School for terror: why some choose the path of the bomber

Special to The Washington Post

It is visiting hour at Jakarta's Cipinang Prison and its most famous inmate, the Muslim preacher Abubakar Baasyir, sits on a bench surrounded by acolytes, assistants and lawyers. Several prisoners attend to him, including a confessed terrorist who has become the cleric's servant and coordinates a team of six to wash his clothes and cook his meals.

Friends, family members and supporters visit nearly every day. They give messages to the cleric and take directions from him to his followers on the outside. Prison officials allow Baasyir to teach a class on Islam to fellow inmates four times a week; about 100 prisoners attend each session.

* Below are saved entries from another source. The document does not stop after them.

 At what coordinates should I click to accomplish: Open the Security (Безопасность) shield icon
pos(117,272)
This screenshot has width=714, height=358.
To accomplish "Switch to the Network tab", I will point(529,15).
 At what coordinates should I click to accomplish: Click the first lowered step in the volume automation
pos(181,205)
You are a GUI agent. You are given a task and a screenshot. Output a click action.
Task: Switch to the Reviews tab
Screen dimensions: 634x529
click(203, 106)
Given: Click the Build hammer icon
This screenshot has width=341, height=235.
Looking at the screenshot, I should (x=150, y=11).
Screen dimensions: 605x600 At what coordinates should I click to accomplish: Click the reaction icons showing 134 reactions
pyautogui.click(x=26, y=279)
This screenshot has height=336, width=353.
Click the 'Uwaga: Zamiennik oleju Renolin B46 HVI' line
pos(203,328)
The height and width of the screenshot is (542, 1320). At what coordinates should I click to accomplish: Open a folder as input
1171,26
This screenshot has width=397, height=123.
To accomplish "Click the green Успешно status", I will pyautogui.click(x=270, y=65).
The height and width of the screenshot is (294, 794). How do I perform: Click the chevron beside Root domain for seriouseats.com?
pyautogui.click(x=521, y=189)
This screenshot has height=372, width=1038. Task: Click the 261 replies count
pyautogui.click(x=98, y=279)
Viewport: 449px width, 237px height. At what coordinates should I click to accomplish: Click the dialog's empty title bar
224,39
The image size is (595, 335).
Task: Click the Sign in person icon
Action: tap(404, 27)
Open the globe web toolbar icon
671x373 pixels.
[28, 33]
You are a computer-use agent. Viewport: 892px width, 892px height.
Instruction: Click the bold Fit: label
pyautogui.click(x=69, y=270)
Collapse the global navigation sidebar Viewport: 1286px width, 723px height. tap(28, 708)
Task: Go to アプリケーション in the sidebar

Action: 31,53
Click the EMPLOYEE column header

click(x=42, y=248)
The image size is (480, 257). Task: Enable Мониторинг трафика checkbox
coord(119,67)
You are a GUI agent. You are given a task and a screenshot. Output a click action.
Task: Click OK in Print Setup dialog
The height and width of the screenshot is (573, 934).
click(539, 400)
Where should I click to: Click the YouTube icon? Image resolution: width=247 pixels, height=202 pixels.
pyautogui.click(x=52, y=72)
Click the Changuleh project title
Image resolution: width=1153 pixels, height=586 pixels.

Baasyir is holding court in prison instead of his home or office because Indonesian prosecutors have accused him of being the emir of the terrorist group Jemaah Islamiyah (JI). A 65-page indictment alleges that he was involved in "planning and/or encouraging other people to commit terrorism" including the 2003 bombing of the Marriott Hotel in Jakarta, where 12 people were killed, and the 2002 bombing of a resort in Bali, where 202 people were killed. A court cleared Baasyir in the Marriott attack and found him guilty of approving of (but not of ordering) the Bali bombings.

For the international community, the case is a litmus test of the Indonesian government's resolve in the war on terrorism. Despite the severity of the charges, Baasyir received only a 30-month sentence.

But for me, Baasyir's case poses a different question. That's because he was a co-founder of the Islamic boarding school, Al Mukmin Ngruki, where I spent six years. While I chose a career in journalism, many of my fellow students chose differently. Dozens of Ngruki's alumni have been accused of taking part in a wave of terrorist attacks against Westerners in Indonesia. Security analysts and police investigators believe the link is no coincidence. Sidney Jones of the International Crisis Group has called my alma mater an "Ivy League" for Jemaah Islamiyah recruits.

Why did so many of my fellow students end up choosing terrorism while I ended up writing about them?

To begin to answer that question, I decided to meet Abubakar Baasyir in jail. In his mid-60s, he wore a white shirt and worn eyeglasses; a white box cap was perched on his head.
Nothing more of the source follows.